Le moral des forces de l'Ouest chuta d'autant plus quand on comprit que l'important groupe composé des alliés de l'Ouest, les troupes Mori situées sur le Mont Nangu (soit à l'Est du champ de bataille et derrière les forces d'Ieyasu), ne participerait pas à la bataille. Il s'avéra que le chef des forces de Mori, Kikkawa Hiroie, avait conclu un pacte avec Tokugawa impliquant qu'il ne prendrait pas part aux affrontements avant le début des hostilités, dans l'espoir de préserver le clan Mori et ses biens. De même, une grande armée située au sommet du Mont Matsuo et sous le contrôle du neveu de Toyotomi Hideyoshi ne se joignit pas au combat.

Malgré leur avantage numérique et leurs excellentes formations de combat, les forces qui restaient fidèles à l'Ouest furent vaincues lorsque Kobayakawa Hideaki entra dans la bataille vers midi. Plutôt que de s'en prendre aux forces de Tokugawa, elles firent volte-face pour charger les armées de l'Ouest. Une à une, leurs défenses furent anéanties.

Des samouraïs en armure
Des samouraïs en armure (Photo: Chris Glenn)

Le combat ne dura que sept heures mais causa la mort de milliers de samouraïs et l'anéantissement de nombreuses familles nobles. Tokugawa Ieyasu se proclama vainqueur et fut nommé Shogun deux ans plus tard, ce qui ouvrit le pas à 260 années relativement paisibles, durant lesquelles la culture japonais fut davantage développée et parfaite.

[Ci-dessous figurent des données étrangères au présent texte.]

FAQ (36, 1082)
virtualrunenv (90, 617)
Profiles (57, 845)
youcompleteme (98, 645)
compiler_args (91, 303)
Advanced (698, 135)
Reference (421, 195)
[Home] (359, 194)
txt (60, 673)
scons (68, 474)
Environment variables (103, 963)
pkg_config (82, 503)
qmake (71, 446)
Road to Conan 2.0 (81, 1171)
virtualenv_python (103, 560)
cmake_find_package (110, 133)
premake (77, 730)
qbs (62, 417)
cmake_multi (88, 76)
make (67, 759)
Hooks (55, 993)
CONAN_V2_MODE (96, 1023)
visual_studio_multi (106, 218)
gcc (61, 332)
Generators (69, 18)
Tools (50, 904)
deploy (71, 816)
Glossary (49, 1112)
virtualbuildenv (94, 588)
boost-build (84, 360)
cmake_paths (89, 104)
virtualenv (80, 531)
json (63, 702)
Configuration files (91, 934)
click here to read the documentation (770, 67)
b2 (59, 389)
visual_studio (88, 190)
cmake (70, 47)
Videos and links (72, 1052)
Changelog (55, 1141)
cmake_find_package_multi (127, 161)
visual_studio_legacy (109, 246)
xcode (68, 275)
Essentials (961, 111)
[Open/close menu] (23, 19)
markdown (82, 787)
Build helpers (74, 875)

Le champ de bataille de Sekigahara est un lieu touristique populaire, nous rappelant que l'affrontement en question a eu lieu il y a 400 ans seulement, et qu'il s'agit d'un des champs de bataille les mieux préservés parmi les nombreux champs de bataille que le Japon recense. Les postes de commandes des différents chefs de guerre sont indiqués par des drapeaux et des stèles commémoratives. Des plans détaillés et des guides contribuent à rendre la visite aux alentours des champs de bataille de Sekigahara d'autant plus appréciable et instructif. Cet endroit formidable figure fièrement au Top Trois Mondial des Champs de Bataille.

Elodie Pourrat

Elodie Pourrat @elodie.pourrat

Ayant baigné dans la japanime depuis l'enfance, mon intérêt pour la culture Japonaise s'est largement étendu au fil des années. Ayant suivi des études de Japonais et d'Anglais et effectué un voyage à Tokyo et dans sa région en 2017, c'est avec beaucoup de plaisir que je traduis les articles de Ja...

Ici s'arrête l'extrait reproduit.